▶ [Work instruction]:
Pick out each line with the word "Task" from the material that follows.
Entries provided Start Marker
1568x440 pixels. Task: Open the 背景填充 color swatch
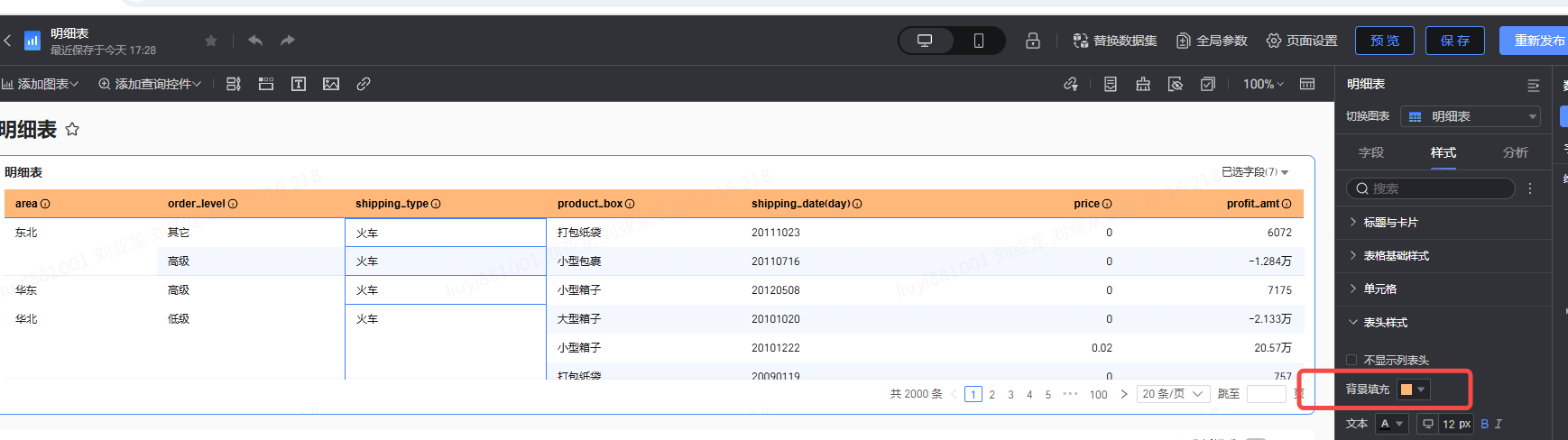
Entries provided End Marker
Entries provided Start Marker
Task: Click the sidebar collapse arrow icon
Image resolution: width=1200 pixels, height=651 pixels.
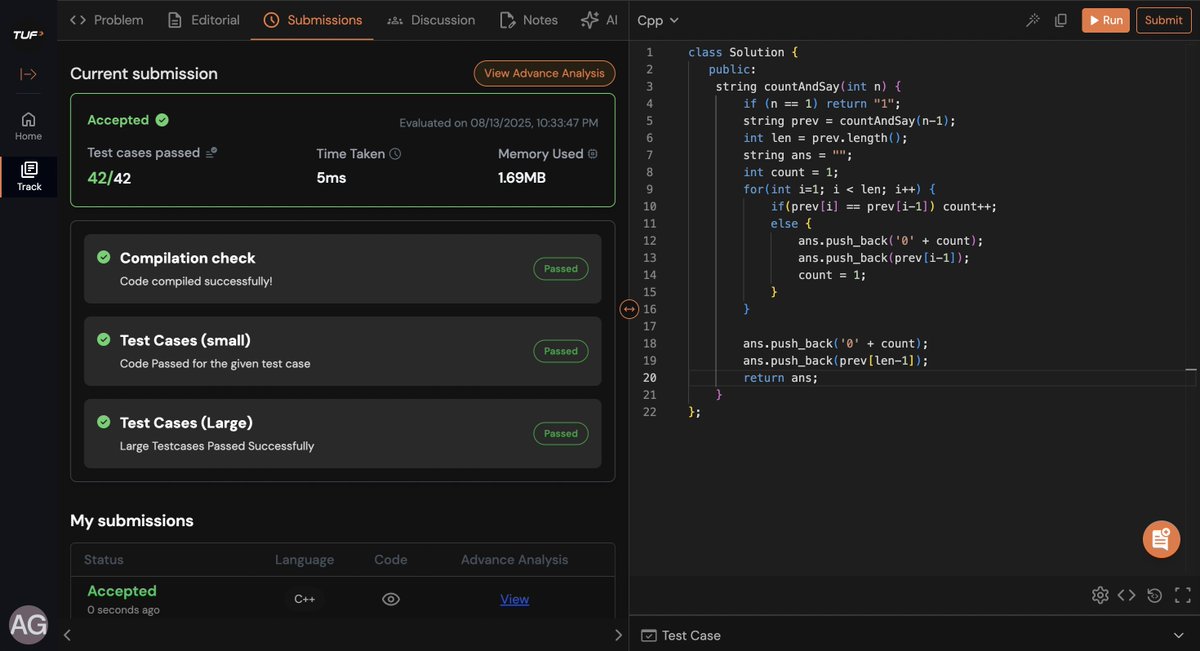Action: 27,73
Entries provided End Marker
Entries provided Start Marker
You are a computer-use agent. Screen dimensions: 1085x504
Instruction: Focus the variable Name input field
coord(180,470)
Entries provided End Marker
▶ [Finished exercise]:
1568x440 pixels. Task: Open the 背景填充 color swatch
Task: Click the sidebar collapse arrow icon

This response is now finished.